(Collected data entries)
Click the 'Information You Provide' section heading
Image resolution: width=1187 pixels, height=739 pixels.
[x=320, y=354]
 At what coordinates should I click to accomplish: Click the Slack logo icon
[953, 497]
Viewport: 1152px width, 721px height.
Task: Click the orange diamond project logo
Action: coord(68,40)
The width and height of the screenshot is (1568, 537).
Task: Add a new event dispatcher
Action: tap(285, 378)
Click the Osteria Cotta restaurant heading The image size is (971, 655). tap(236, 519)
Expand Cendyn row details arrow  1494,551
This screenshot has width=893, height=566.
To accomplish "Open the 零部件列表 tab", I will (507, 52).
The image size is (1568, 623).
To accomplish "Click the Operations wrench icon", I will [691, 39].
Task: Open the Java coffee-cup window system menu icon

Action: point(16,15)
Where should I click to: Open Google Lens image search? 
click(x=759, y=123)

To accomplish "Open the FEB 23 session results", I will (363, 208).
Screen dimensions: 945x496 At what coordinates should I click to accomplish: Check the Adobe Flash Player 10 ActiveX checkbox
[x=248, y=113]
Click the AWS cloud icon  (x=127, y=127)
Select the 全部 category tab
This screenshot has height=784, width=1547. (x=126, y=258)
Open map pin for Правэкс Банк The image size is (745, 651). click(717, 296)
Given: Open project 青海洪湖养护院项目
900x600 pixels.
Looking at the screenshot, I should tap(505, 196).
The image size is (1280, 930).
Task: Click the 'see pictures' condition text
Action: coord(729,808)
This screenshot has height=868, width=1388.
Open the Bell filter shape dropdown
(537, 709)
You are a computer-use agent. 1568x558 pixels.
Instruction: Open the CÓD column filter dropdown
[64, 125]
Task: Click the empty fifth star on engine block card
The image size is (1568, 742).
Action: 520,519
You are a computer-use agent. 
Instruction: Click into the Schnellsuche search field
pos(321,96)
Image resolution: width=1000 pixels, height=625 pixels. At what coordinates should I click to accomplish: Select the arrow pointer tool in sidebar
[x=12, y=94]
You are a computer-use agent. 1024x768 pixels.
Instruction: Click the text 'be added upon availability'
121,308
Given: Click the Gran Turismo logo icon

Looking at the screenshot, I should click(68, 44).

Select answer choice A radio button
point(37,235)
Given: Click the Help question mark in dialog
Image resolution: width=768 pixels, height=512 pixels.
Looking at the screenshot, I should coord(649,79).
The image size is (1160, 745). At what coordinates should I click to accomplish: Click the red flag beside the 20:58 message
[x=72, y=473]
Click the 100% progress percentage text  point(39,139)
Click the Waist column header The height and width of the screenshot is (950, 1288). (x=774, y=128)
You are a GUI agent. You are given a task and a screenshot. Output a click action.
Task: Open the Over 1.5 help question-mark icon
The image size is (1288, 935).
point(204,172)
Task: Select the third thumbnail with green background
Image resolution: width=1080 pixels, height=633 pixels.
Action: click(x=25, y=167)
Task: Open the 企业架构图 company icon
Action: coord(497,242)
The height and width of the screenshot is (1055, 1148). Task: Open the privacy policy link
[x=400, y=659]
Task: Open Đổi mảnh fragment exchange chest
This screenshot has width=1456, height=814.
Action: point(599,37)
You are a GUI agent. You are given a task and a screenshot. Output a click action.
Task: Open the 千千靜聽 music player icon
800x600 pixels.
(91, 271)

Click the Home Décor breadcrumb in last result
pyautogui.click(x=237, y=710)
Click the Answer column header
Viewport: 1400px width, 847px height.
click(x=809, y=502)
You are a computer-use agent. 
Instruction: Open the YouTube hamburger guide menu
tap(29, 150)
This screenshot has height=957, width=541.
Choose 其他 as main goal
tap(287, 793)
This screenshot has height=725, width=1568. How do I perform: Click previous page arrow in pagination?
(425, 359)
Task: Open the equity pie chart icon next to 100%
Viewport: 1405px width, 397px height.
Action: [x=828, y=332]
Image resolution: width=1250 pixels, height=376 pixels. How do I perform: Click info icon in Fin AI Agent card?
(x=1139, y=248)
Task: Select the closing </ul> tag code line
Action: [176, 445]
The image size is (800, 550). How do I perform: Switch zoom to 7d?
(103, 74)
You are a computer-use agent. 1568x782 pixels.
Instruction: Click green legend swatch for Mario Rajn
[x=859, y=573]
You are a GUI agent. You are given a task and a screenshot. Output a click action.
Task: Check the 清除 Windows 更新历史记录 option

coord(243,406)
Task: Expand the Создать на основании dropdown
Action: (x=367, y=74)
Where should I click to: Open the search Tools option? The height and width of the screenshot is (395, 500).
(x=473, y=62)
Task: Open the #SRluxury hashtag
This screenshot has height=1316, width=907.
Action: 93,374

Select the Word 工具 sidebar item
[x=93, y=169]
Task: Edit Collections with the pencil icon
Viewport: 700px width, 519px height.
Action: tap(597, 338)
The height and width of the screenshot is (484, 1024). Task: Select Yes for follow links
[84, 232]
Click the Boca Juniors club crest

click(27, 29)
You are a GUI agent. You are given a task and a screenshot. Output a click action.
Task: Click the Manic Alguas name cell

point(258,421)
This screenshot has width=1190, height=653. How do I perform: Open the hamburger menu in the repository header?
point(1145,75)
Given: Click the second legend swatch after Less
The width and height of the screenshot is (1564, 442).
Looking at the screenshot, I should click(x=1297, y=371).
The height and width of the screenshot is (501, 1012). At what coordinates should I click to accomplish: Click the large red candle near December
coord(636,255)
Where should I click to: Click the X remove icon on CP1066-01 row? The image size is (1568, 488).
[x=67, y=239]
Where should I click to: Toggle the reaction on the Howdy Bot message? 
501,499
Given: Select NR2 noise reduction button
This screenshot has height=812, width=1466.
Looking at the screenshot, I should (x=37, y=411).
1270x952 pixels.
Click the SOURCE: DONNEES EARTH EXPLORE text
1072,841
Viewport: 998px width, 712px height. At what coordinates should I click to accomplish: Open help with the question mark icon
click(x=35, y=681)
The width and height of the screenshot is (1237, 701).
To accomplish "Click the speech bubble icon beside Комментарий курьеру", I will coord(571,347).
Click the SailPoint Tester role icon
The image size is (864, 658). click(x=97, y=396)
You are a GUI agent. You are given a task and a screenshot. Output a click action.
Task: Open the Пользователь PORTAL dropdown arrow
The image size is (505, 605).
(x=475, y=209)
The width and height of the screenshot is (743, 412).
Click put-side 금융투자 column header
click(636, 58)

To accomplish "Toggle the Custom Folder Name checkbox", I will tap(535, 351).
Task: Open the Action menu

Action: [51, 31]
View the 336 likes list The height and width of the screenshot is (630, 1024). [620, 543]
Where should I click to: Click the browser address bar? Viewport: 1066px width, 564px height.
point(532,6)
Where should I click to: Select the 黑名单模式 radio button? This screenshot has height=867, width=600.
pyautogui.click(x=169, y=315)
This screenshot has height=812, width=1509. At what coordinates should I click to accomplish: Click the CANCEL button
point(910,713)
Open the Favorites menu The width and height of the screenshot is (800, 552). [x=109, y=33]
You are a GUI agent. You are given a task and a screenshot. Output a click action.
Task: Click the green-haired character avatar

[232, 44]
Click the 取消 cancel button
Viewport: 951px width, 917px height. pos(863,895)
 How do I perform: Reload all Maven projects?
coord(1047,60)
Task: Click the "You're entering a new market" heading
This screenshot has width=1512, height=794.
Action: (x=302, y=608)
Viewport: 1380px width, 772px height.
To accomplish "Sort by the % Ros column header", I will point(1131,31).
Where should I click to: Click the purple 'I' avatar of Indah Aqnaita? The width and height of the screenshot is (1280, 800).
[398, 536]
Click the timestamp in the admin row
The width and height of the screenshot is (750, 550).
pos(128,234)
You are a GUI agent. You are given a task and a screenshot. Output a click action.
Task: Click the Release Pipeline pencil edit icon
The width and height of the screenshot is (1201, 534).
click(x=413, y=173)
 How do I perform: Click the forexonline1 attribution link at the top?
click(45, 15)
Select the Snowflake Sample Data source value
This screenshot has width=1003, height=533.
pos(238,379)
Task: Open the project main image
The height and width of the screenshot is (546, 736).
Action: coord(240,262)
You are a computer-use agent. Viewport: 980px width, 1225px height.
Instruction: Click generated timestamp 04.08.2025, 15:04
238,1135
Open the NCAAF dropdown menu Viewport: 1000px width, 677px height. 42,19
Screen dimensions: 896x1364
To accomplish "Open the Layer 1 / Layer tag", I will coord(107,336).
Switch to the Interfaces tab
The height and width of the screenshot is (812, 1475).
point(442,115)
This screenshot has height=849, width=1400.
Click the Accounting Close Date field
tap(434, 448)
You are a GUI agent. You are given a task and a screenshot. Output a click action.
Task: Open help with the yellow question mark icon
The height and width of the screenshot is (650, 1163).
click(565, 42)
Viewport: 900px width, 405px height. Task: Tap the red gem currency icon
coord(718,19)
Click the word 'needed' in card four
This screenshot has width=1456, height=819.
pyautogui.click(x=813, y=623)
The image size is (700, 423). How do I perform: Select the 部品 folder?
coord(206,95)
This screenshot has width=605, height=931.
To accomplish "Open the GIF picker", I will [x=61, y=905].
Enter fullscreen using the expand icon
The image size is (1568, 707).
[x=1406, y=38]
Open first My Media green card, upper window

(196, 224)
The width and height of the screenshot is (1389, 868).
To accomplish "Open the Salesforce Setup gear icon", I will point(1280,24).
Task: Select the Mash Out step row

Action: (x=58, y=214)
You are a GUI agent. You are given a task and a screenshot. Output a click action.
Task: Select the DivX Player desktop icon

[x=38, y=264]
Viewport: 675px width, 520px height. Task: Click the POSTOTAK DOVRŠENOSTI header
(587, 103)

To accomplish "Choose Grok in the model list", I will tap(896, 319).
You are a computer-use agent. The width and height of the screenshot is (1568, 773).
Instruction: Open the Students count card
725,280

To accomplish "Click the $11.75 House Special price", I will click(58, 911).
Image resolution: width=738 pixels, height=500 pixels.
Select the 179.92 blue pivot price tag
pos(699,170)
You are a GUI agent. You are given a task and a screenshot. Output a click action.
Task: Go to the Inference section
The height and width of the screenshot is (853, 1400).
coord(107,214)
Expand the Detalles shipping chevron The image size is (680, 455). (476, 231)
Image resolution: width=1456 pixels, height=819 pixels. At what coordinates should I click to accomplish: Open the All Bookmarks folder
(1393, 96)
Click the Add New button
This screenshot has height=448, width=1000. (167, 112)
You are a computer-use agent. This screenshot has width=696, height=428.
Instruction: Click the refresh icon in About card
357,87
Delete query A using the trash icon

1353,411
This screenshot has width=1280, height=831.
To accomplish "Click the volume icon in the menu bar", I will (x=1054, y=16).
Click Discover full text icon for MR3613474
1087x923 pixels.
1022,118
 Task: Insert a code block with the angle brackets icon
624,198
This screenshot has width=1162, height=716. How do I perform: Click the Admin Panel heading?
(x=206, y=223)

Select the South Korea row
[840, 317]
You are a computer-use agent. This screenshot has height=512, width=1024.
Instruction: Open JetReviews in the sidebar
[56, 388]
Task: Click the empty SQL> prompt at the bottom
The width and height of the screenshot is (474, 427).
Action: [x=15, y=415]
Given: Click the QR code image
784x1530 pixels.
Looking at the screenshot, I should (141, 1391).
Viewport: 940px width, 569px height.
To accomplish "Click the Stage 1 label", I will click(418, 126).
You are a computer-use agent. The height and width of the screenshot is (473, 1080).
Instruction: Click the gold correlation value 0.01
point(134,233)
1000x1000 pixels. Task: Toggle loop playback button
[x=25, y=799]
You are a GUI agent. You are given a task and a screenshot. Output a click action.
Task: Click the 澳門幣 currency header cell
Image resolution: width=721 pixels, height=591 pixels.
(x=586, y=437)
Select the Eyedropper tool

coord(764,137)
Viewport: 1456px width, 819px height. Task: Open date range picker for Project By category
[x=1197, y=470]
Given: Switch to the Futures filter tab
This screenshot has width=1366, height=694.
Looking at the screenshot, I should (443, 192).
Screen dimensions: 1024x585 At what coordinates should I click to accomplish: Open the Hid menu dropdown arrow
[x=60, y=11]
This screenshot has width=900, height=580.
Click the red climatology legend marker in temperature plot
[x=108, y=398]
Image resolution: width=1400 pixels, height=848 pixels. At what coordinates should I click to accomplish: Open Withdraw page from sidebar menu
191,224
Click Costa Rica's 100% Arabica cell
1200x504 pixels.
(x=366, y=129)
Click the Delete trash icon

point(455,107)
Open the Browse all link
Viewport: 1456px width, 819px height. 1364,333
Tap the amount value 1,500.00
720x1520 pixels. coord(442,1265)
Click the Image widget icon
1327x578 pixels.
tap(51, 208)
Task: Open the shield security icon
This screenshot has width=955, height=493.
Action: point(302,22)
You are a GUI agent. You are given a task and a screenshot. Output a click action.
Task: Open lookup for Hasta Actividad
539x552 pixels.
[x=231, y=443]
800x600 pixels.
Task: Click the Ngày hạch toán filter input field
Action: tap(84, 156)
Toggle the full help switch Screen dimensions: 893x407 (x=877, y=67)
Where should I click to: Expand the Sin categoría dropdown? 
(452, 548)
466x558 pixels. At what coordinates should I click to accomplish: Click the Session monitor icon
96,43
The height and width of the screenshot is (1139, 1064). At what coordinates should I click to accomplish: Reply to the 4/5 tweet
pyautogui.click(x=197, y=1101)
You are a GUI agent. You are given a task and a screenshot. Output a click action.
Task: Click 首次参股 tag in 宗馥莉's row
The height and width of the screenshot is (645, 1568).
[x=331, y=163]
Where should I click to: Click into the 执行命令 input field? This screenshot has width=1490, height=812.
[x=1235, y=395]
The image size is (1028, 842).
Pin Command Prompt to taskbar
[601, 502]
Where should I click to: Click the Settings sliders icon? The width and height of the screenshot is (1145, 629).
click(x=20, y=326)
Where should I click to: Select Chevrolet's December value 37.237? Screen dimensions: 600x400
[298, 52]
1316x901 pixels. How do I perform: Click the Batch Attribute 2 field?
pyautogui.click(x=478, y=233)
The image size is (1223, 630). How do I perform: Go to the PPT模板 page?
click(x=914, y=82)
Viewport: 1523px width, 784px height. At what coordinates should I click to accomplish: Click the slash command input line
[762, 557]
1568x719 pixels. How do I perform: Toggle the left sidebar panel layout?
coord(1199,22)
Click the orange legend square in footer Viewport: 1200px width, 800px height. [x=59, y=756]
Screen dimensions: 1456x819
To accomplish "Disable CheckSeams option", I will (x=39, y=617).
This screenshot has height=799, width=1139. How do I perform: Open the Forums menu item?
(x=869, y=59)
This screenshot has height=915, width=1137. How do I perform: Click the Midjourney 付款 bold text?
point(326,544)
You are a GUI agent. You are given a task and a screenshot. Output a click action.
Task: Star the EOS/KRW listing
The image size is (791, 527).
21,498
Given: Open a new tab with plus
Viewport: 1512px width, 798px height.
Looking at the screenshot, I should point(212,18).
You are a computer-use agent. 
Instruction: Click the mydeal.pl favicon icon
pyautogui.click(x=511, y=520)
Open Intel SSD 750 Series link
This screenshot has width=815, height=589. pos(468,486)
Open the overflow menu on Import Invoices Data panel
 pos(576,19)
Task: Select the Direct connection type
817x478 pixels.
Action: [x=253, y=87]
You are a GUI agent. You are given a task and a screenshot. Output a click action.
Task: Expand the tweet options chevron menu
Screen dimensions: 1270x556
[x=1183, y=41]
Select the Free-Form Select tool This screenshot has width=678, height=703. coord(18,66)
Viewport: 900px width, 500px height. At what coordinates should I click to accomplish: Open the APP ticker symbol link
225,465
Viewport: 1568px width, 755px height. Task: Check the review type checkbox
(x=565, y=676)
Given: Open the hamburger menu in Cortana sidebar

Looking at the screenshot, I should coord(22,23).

WHAT IS BEING ASKED:
Rewrite the entries beginning at the line containing "Given: Switch to the Futures filter tab" and stopping after the line containing "[x=60, y=11]", replacing "filter tab" with "filter button" and leaving everything else unchanged.

SOLUTION TO THIS EXERCISE:
Given: Switch to the Futures filter button
This screenshot has width=1366, height=694.
Looking at the screenshot, I should (443, 192).
Screen dimensions: 1024x585 At what coordinates should I click to accomplish: Open the Hid menu dropdown arrow
[x=60, y=11]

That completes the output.